PROMPT:
Repeat exactly, please, the lines that begin at the start of the listing and end at the line holding "Task: Tick the checkbox for window nft".

INPUT DATA:
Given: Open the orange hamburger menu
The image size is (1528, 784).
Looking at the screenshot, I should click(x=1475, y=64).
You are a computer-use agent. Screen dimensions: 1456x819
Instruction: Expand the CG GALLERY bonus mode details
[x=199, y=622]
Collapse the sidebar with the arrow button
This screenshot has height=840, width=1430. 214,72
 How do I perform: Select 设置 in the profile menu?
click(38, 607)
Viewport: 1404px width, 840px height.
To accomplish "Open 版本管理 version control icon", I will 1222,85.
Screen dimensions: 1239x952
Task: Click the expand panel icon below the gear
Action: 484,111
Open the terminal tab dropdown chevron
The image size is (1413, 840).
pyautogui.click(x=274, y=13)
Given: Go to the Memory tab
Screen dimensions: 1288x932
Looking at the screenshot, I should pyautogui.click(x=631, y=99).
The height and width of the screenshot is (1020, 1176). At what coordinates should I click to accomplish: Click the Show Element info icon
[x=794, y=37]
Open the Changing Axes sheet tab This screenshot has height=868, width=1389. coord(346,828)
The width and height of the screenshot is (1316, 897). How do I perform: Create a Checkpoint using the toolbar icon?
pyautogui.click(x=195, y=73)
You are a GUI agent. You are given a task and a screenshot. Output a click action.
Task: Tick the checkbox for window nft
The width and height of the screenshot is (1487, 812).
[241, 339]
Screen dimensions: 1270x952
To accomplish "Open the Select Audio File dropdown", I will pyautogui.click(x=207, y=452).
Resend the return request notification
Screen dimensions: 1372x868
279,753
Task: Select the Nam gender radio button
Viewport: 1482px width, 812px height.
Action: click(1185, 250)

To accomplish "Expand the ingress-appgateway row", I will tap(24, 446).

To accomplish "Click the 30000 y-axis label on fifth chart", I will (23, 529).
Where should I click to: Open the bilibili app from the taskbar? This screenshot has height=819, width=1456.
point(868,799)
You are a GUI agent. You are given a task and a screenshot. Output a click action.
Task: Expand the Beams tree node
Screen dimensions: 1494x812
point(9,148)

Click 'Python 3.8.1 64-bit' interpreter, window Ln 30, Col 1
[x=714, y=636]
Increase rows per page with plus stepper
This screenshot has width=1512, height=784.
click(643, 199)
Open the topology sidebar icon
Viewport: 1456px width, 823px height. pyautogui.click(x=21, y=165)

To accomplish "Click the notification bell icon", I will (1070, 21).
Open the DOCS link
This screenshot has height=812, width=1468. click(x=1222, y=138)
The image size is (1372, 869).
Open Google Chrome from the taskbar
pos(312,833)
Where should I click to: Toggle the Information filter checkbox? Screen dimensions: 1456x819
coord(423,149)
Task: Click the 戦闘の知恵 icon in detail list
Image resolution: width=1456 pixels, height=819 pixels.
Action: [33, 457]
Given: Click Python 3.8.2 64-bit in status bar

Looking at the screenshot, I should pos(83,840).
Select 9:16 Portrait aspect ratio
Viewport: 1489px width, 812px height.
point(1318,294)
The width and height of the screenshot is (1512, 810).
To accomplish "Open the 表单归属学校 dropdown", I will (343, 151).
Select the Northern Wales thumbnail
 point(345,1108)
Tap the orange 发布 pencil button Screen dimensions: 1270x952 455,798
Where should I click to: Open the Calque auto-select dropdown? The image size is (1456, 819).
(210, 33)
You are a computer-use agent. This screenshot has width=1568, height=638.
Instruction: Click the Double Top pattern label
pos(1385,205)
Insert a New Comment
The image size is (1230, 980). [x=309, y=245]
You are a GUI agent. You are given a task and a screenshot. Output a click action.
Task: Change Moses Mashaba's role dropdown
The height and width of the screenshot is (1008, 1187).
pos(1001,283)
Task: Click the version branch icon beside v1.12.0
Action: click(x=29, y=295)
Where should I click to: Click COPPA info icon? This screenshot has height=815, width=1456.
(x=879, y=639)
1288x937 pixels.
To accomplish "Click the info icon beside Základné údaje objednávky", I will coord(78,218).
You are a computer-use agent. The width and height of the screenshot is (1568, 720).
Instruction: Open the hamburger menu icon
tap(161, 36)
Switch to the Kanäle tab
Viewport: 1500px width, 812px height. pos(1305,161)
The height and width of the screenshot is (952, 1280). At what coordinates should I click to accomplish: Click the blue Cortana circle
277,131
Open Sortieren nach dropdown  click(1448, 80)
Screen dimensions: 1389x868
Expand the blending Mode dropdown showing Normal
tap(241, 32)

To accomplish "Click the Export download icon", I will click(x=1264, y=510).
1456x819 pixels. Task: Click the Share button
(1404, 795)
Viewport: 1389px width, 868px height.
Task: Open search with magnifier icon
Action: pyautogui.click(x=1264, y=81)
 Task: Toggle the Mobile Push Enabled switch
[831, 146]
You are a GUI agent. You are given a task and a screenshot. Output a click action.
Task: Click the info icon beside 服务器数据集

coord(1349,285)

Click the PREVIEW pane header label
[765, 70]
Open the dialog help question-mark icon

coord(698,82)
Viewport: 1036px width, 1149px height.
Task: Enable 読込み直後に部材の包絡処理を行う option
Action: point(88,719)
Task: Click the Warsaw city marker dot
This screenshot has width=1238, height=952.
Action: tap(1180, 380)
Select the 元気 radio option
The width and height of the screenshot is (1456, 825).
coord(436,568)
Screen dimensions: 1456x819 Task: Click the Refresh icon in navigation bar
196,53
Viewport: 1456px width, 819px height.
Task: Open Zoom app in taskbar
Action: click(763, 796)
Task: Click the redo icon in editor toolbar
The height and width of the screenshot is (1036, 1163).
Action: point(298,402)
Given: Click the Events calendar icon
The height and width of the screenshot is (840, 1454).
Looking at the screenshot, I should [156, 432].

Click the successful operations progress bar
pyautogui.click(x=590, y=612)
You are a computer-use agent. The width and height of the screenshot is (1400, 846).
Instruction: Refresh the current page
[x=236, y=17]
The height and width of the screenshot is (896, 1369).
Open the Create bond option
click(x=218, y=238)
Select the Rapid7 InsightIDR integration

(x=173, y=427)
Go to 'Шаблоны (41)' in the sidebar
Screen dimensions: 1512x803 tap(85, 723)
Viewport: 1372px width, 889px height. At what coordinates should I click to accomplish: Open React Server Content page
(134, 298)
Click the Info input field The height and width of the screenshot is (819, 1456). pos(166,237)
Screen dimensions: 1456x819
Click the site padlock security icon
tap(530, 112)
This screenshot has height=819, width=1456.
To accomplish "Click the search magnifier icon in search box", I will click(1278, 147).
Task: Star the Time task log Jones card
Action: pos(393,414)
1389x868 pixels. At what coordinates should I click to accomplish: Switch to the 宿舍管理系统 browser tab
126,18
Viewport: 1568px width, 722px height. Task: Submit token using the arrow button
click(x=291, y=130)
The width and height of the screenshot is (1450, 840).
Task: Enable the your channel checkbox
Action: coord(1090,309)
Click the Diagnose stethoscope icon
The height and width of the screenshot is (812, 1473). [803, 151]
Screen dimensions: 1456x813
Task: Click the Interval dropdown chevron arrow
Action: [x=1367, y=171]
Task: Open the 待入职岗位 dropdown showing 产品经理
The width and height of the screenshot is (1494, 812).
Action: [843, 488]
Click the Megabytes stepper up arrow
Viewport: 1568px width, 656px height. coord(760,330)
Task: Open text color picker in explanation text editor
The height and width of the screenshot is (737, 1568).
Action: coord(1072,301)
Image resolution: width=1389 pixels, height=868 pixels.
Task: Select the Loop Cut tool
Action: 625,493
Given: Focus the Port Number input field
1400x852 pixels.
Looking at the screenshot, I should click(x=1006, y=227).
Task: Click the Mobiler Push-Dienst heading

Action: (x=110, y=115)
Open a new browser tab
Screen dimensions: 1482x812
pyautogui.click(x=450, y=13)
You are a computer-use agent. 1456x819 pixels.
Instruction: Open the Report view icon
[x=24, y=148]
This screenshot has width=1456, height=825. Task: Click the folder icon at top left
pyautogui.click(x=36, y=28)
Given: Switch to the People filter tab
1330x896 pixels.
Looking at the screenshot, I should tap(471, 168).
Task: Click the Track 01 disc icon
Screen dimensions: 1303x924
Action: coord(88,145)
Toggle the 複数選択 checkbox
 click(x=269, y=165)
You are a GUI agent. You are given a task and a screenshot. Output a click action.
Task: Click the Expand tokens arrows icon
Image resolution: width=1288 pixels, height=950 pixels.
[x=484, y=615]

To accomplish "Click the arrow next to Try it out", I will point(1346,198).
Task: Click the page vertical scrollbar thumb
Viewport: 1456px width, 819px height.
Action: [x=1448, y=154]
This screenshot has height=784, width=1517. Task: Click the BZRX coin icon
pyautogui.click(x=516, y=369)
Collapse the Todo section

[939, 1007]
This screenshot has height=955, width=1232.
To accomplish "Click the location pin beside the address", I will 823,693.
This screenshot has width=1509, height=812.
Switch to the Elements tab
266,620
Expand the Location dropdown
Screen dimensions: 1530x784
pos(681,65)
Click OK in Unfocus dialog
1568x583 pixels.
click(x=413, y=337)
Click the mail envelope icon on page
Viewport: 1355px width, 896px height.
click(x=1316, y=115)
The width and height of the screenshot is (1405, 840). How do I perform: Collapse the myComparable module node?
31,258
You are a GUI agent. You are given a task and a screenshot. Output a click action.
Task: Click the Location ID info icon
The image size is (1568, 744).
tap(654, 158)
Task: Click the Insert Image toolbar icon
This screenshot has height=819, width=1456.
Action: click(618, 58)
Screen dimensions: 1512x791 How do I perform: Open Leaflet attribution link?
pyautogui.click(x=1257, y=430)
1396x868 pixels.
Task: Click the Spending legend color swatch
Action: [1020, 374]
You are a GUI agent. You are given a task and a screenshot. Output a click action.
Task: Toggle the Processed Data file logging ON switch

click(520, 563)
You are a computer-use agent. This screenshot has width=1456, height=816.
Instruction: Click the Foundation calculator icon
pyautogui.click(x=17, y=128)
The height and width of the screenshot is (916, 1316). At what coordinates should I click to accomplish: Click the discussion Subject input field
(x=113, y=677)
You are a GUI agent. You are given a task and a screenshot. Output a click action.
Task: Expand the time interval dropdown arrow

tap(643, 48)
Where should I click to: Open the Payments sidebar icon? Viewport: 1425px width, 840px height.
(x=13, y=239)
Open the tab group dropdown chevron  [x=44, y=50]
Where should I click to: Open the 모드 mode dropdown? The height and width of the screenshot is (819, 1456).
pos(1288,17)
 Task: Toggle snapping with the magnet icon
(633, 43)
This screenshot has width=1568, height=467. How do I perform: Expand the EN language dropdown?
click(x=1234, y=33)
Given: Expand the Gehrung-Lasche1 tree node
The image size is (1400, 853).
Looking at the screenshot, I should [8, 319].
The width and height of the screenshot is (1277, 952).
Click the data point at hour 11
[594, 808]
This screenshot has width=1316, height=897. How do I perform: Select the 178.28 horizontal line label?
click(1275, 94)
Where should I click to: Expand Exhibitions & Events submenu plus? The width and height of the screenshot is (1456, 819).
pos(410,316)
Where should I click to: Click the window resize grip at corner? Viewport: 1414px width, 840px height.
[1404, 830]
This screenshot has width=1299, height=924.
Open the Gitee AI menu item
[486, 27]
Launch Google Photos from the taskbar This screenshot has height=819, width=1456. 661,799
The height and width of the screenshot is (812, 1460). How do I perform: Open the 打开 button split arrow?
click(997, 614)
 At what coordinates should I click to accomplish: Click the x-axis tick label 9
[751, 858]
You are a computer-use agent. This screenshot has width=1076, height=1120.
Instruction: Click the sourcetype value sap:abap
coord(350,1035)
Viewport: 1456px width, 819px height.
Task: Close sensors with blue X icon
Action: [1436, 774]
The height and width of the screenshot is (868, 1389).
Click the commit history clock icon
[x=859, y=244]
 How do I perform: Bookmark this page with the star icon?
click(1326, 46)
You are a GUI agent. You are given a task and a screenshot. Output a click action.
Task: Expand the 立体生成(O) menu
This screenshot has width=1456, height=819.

ANSWER SPACE:
Given: Open the orange hamburger menu
The image size is (1528, 784).
Looking at the screenshot, I should click(x=1475, y=64).
You are a computer-use agent. Screen dimensions: 1456x819
Instruction: Expand the CG GALLERY bonus mode details
[x=199, y=622]
Collapse the sidebar with the arrow button
This screenshot has height=840, width=1430. 214,72
 How do I perform: Select 设置 in the profile menu?
click(38, 607)
Viewport: 1404px width, 840px height.
To accomplish "Open 版本管理 version control icon", I will 1222,85.
Screen dimensions: 1239x952
Task: Click the expand panel icon below the gear
Action: 484,111
Open the terminal tab dropdown chevron
The image size is (1413, 840).
pyautogui.click(x=274, y=13)
Given: Go to the Memory tab
Screen dimensions: 1288x932
Looking at the screenshot, I should pyautogui.click(x=631, y=99).
The height and width of the screenshot is (1020, 1176). At what coordinates should I click to accomplish: Click the Show Element info icon
[x=794, y=37]
Open the Changing Axes sheet tab This screenshot has height=868, width=1389. coord(346,828)
The width and height of the screenshot is (1316, 897). How do I perform: Create a Checkpoint using the toolbar icon?
pyautogui.click(x=195, y=73)
You are a GUI agent. You are given a task and a screenshot. Output a click action.
Task: Tick the checkbox for window nft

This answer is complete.